En réponse à francis B (frére d'agnés B)
Un article où je me suis trouvé certaines compétences , qui m'empêcheront de déménager ou recevoir des pierres....
RR comme...
R comme Roederer bien sûr, mais R comme Rouzaud surtout, un R s'associe à un F celui de Frédéric, digne héritier de cette belle maison familiale.
C'est lui qui nous reçoit ce matin pour se plier à notre quête des plaisirs gourmands de nos invités.
A la question ENTREE en « matières »,la réponse tombe de suite: « des huîtres », pour la fraîcheur , le goût. .Cette réponse est tombée, droite,précise, ciselée à l'image de la pureté et la minéralité de son choix iodé. A ce moment, je ne peux m'empêcher de me rappeler son père qui quelques années plus tôt, m'avait reçu avec autant d'élégance et courtoisie.
Dans ses Maisons où rien ne bouge, tant elles sont institutionnelles,la modernité est là cependant, en marche , discrète, comme pour ne pas offusquer la patine du temps.
Mon questionnement gourmand a continué et ce n'est pas le choix du dessert qui me surprendra : un sorbet, de préférence à la mandarine si possible. Une fois encore ,un choix, frais, vif.
Si on lui parle d'un champagne (en dehors du sien) qu'il a plaisir a déguster,son dévolu se jette sur un ultra brut (sans dosage) de chez LP autres initiales fameuses. Pas vraiment étonnant, pour cet esthète de la pureté, pour qui le maquillage survitaminé de notre société est une abomination.
Authentique,vérité, autant de noms propres qui prennent là , toute leur acception.
L'endroit où il nous inviterait facilement, serait naturellement un restaurant de poissons , crus et marinés de préférence.
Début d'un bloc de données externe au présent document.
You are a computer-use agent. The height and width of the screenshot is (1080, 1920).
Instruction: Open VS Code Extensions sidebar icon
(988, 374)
Et de nous citer sa dernière belle aventure culinaire au Japon autour de dix plats et sushis d'une grande légèreté.
N'attendez pas par contre qu'il vous emmène dans sa cantine , il n'en a point, et c'est le mot découverte qui lui fait office d'habitude.
Quand il reçoit chez lui , pas de cérémonial non plus , ce sera simple autour d'un bon plat unique qui pourrait être un gigot mijoté longtemps, accompagné d'une semoule à couscous pour ne pas oublier ses origines « pieds noirs » du côté maternel.
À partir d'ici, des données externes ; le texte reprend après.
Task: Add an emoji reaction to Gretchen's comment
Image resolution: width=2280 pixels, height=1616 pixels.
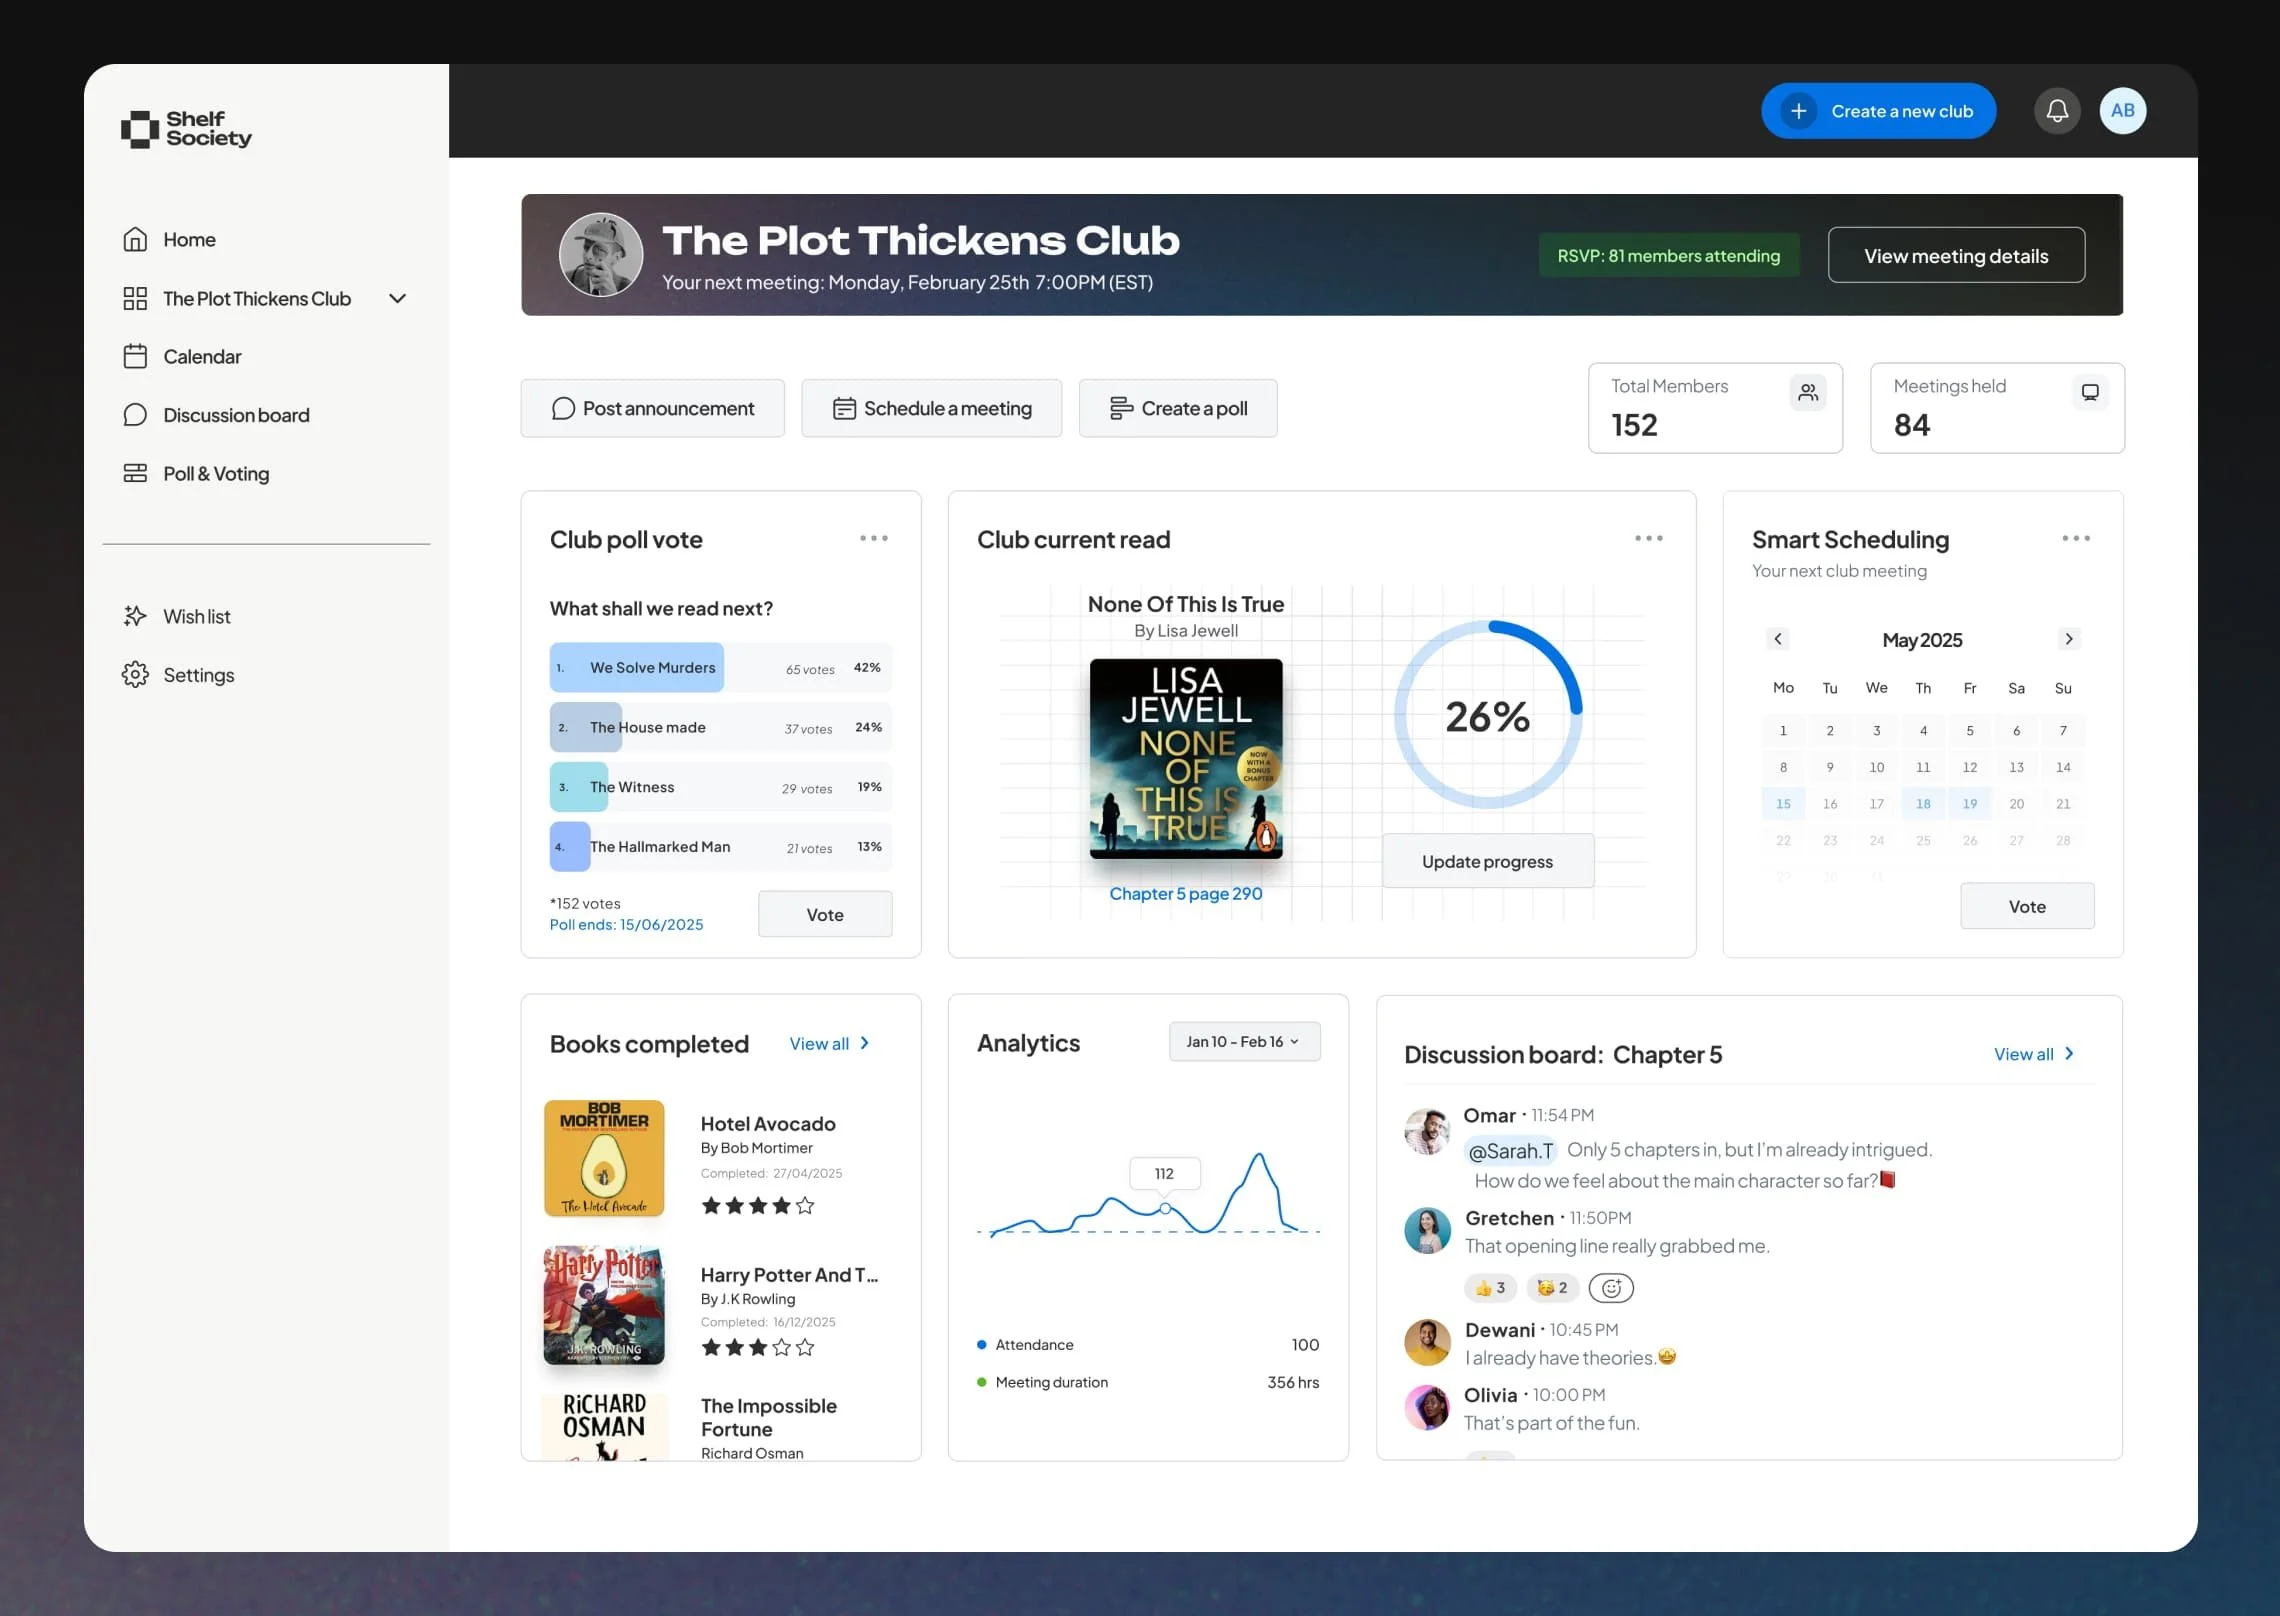Action: pyautogui.click(x=1610, y=1288)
Et si je lui demande de m'emmener dans un endroit synonyme de plaisir, il nous suffira de quelques mètres à pieds pour nous rendre dans leur tout nouvel (1867) hôtel particulier, entièrement rénové pour recevoir ses clients privilégiés.
Le lieu est élégant, calme, tout a été remis en valeur, sans ostentation excessive, pour livrer à nos yeux la noblesse des bois anciens qui avaient subis « l'outrage » de plus d'un siècle de vernissages successifs.
Cette sérénité m'amène a penser que si ailleurs le silence est d'or, ici la parole est de Cristal.
Cristal Roederer bien sûr, CR pour les intimes, belles initiales que celles ci, comme pour signer , si il en était besoin, l'expression d'un savoir être porté en art du savoir faire.
Alors si les deux R de Rouzaud et Roederer font une belle une association au service de l'excellence, ne l'ébruitait pas trop, nos amis anglais s'offusquerait en imaginant que ce RR la, fasse de Cristal, la Rolls Royce du champagne.
VOUS VOYEZ QUE JE PEUX ETRE S2RIEUX QUAND JE TRAVAILLE!!!!!!!!!!!!!!!